Un pesce su cui scommettere?
«L’anguilla. Più si andrà avanti e più si troverà in carta. Poi l’ombrina. È una carne che non ha niente da invidiare a una spigola di lenza. Ma c’è tanto allevamento».

Non ti piace il pesce d’allevamento?
«Non lo uso mai: solo italiano e pescato. Il mare nazionale è più sapido e dunque più saporito, l’Atlantico è più dolce e viceversa è meno saporito. È una vergogna che nelle zone di mare si serva il congelato estero d’allevamento».
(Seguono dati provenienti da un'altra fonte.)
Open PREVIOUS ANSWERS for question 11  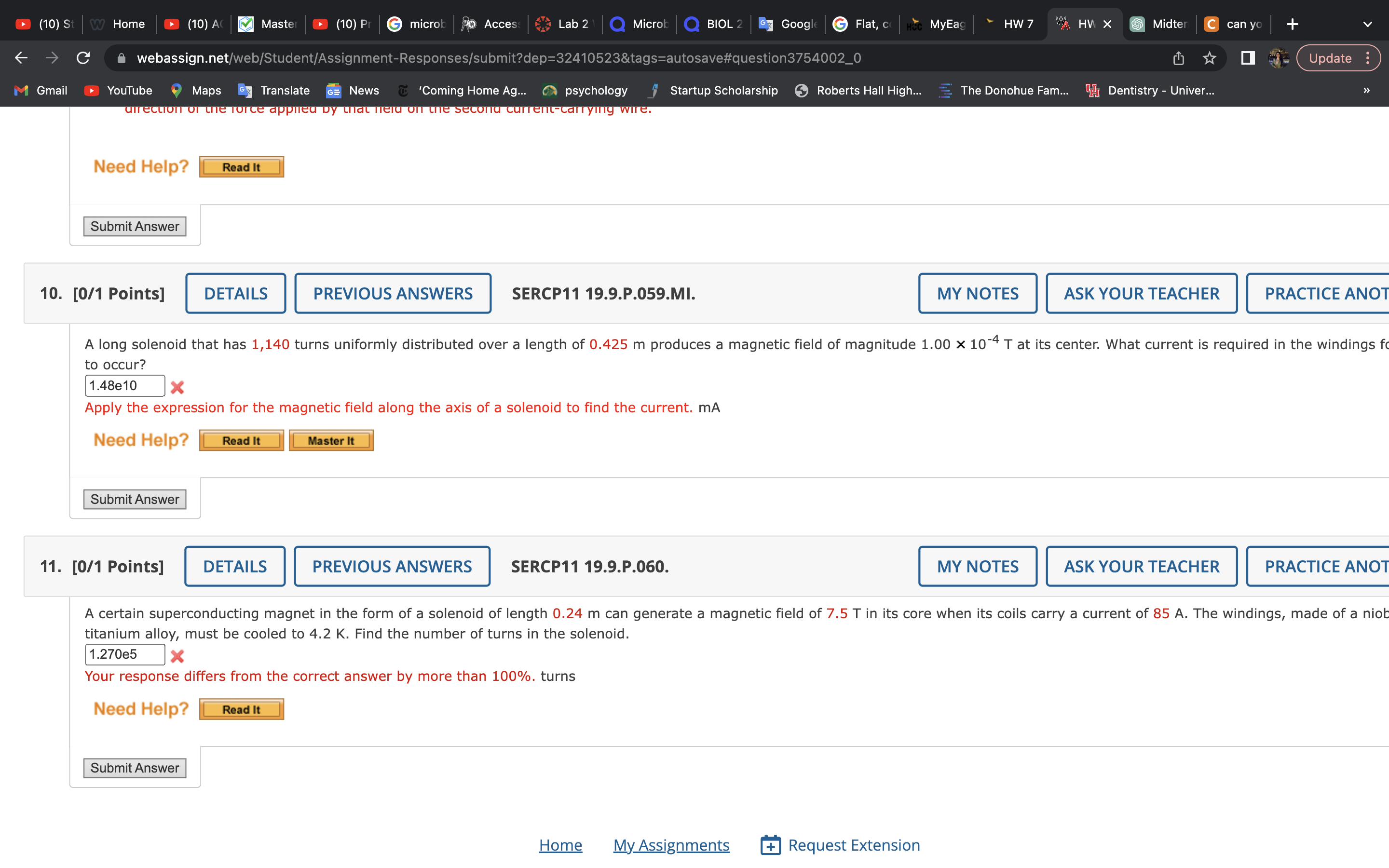click(x=392, y=566)
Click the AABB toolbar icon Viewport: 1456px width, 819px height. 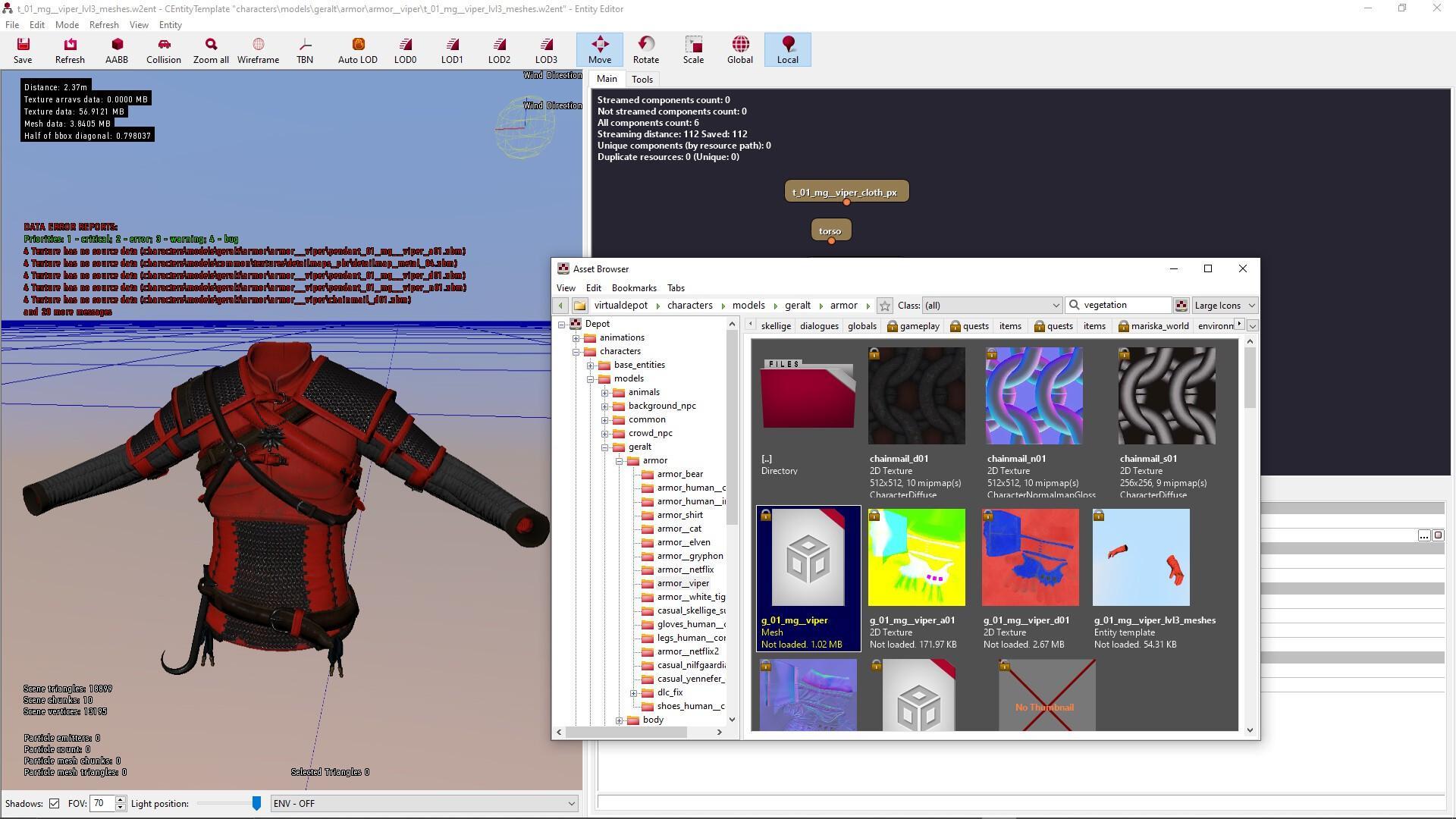(x=117, y=49)
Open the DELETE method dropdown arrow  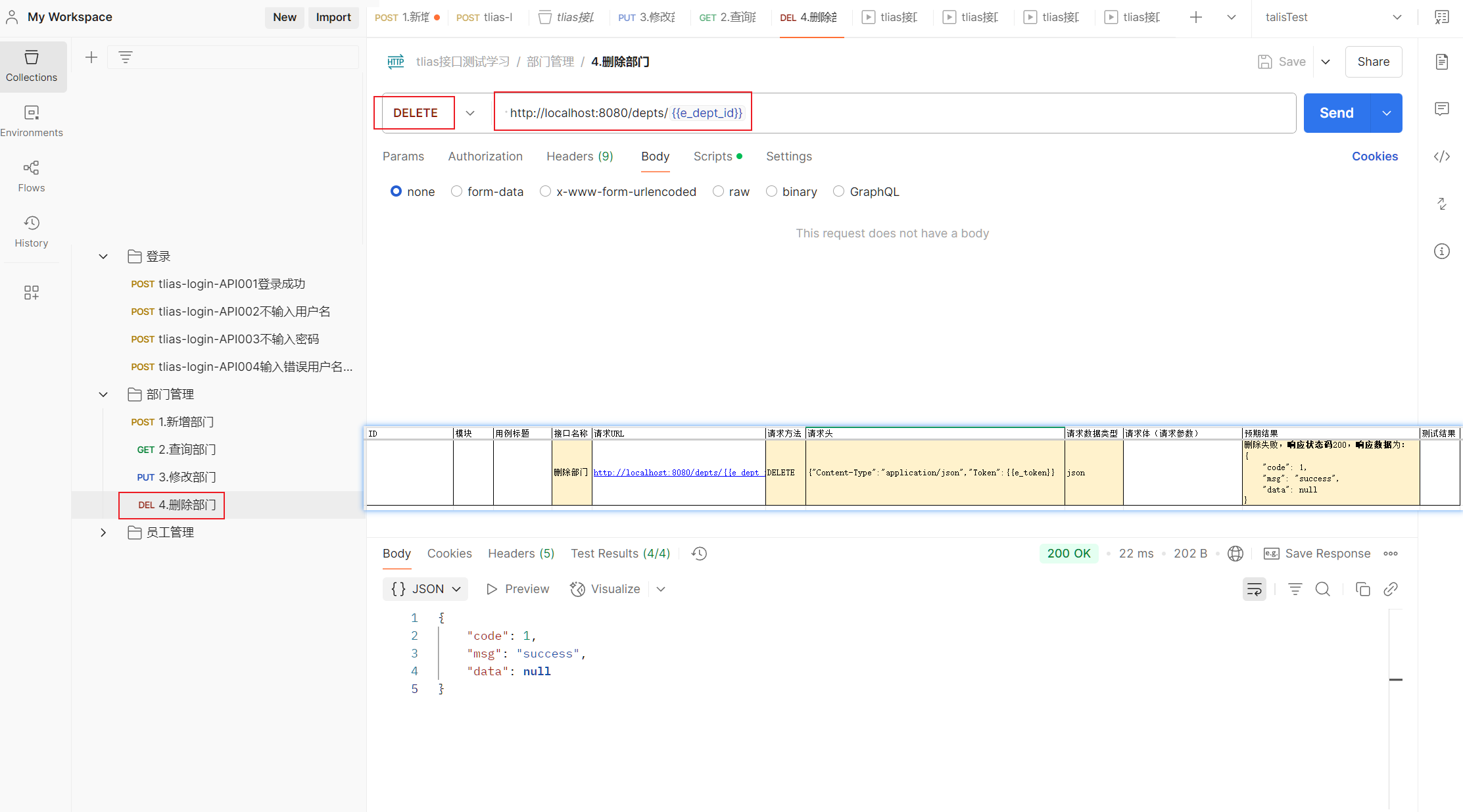tap(470, 113)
Si trova sempre il pescato nazionale?
«In base a quello che trovo, mi adeguo con il menu. Ci sono poche capesante, per esempio, non sempre c’è continuità».

Qual è il vegetale che si abbina meglio con il pesce?
«A me piace la cima di rapa, cotta: con una spigola, un dentice, per esempio. Ha un gusto amarognolo. Amo poi la melanzana, ma va ben calibrata».

Qualche nuovi piatto che troveremo in carta?
«Il Giardino di mare; mazzancolle, asparagi, salsa all’uovo e caviale al tarufo nero; i Ricci di mare, catalogna, kefir di capra e pecorino di Gavoi; i pennoni, una pasta di Gragnano, con pistacchio di Bronte, burrata e gambero rosso di Sicilia a crudo affumicato».

Avete anche clientela estera?
«Spesso è legata alle aziende dei dintorni. Arrivano da Singapore, Uruguay, India. Siamo a soli 10 km da Bergamo».

I piatti sono molto particolari e vari.
«Spesso li disegno io poi li faccio realizzare di chi lavora vetro e ceramiche: è un po’ come la cornice per un quadro, fanno la differenza».

Dove trovo il gusto di Amalfi al Saraceno?
«Uso il limone Sfusato nel risotto, il Provolone del Monaco, le Nocciole di Giffoni, la pasta di Gragnano (Di Nola), un raviolo con ripieno di pollo alla cacciatora, tipico delle nostre zone. È appena uscito di carta pasta, patate e vongole. Il dessert “Limone… punto” ricostruisce lo Sfusato di Amalfi. Alla fine cerco un filo conduttore con la Costiera».

Che cosa trova un cliente al Saraceno?
«La freschezza del pesce, unita a sobrietà. È un apparente semplicità. Faccio fatica a trovare la materia prima di qualità e non la voglio stravolgerla, ma valorizzarla in modo equilibrato, con sapori distinti che non vadano a coprire. Ogni tanto mi piace anche divertirmi. Il piatto con i ricci è, per esempio, un po’ azzardato. Il pecorino di Gavoi ha piccantezza e ricca sapidità: riempie la bocca e va un po’ a coprire i sapori».

Che strumenti usi in cucina?
«La mia cucina non è di quelle spaziali, ma abbiamo abbattitori, essiccatori, un paio di roner, i sifoni».

Anche tu ti fai tentare dall’esotismo?
«Sto lavorando con yuzu, tè matcha in polvere su antipasto di crudità. Quando arriva al tavolo, con il sifone concludiamo con una spuma di mandorle. Abbiamo da poco inserito il piatto nel nuovo menu».

Chi stimi tra i colleghi?
«Mi piace la cucina (anche concettualmente), di Giancarlo Perbellini: anche quella non è di effetti speciali ma ha grandi sapori e tecnica. Poi Cannavacciuolo per creazioni e abbinamenti e Lionello Cera con il suo ristorante solo di pesce».

Sembra provocatorio in un ristorante che punta sul pesce: ma se un cliente chiedesse della carne?
«Nell’ultimo anno abbiamo inserito qualche proposta di terra. I clienti che girano tra gli stellati vogliono provare anche quella. Ho messo il cube roll con variazioni di patate; la pancia di maialino con semi e albicocche disidratate e cumino; e il piccione (con pastinaca e wasabi) che in uno stellato cercano sempre».